Kim has pursued nukes as a way to fend off outside threats and bolster his legitimacy inside North Korea. "The only way you can convince them to denuclearise is to make nuclear armament costly enough to destabilise the regime," said Chun Yung Woo, a former South Korean nuclear negotiator with the North. "To do that would require a total economic blockade to suffocate the regime."
In Washington, there is a growing sense that time is not on the United States' side. CIA Director Mike Pompeo said in October that North Korea was only a matter of months away from perfecting its nuclear weapons programme.
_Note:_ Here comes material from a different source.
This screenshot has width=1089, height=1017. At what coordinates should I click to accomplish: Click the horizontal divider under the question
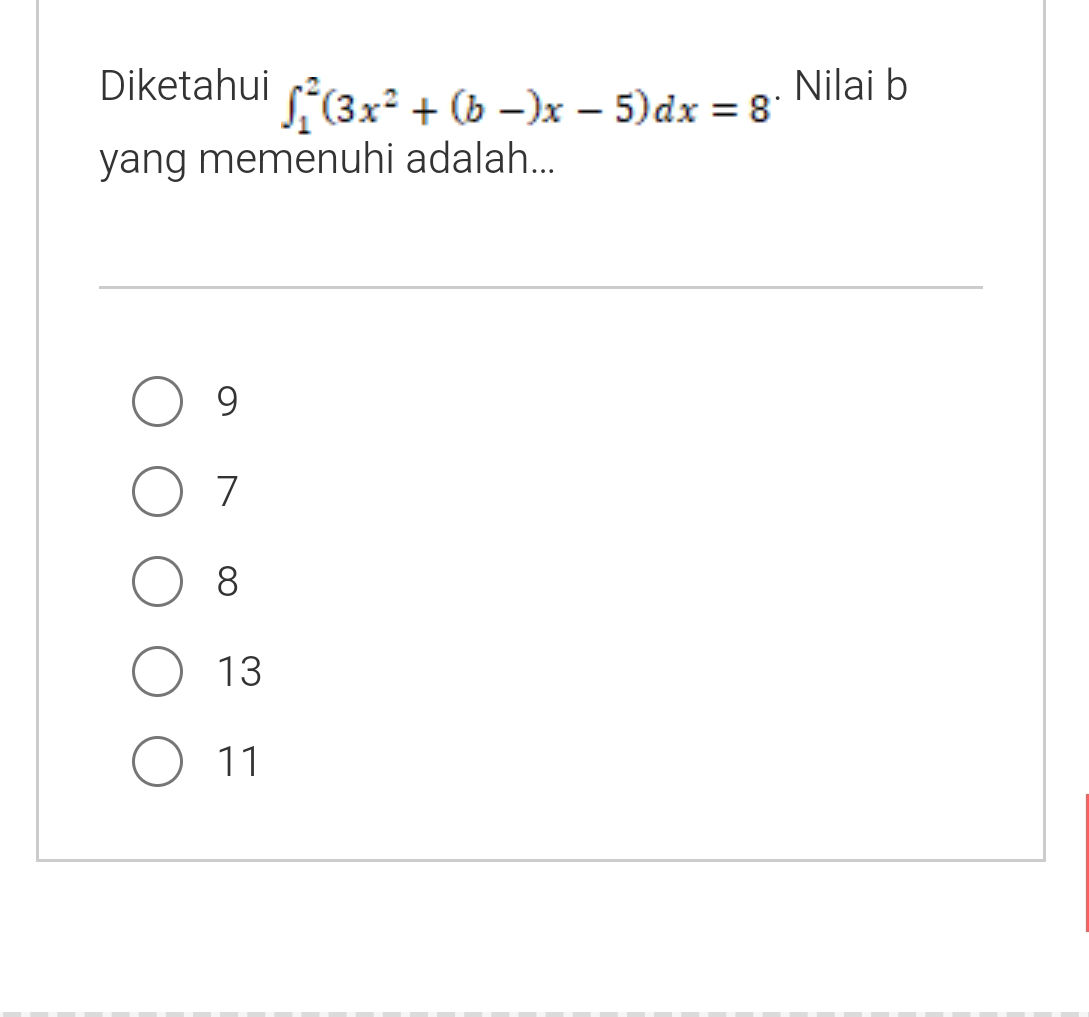pos(540,288)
Trump and McMaster have repeatedly said that military options are on the table, a message that North Korea takes especially seriously when US fighter jets are practicing precision strikes on the Korean Peninsula. This is coupled with frequent assertions that Kim is an irrational madman who can't be deterred in the way that the US military deterred his father and grandfather.
"There are a lot of people who argue that there's still a window to stop North Korea from getting an ICBM with a nuclear warhead to use against the United States," said Narang. "They're telling themselves that if they strike now, worst-case scenario: Only Japan and South Korea will eat a nuclear weapon."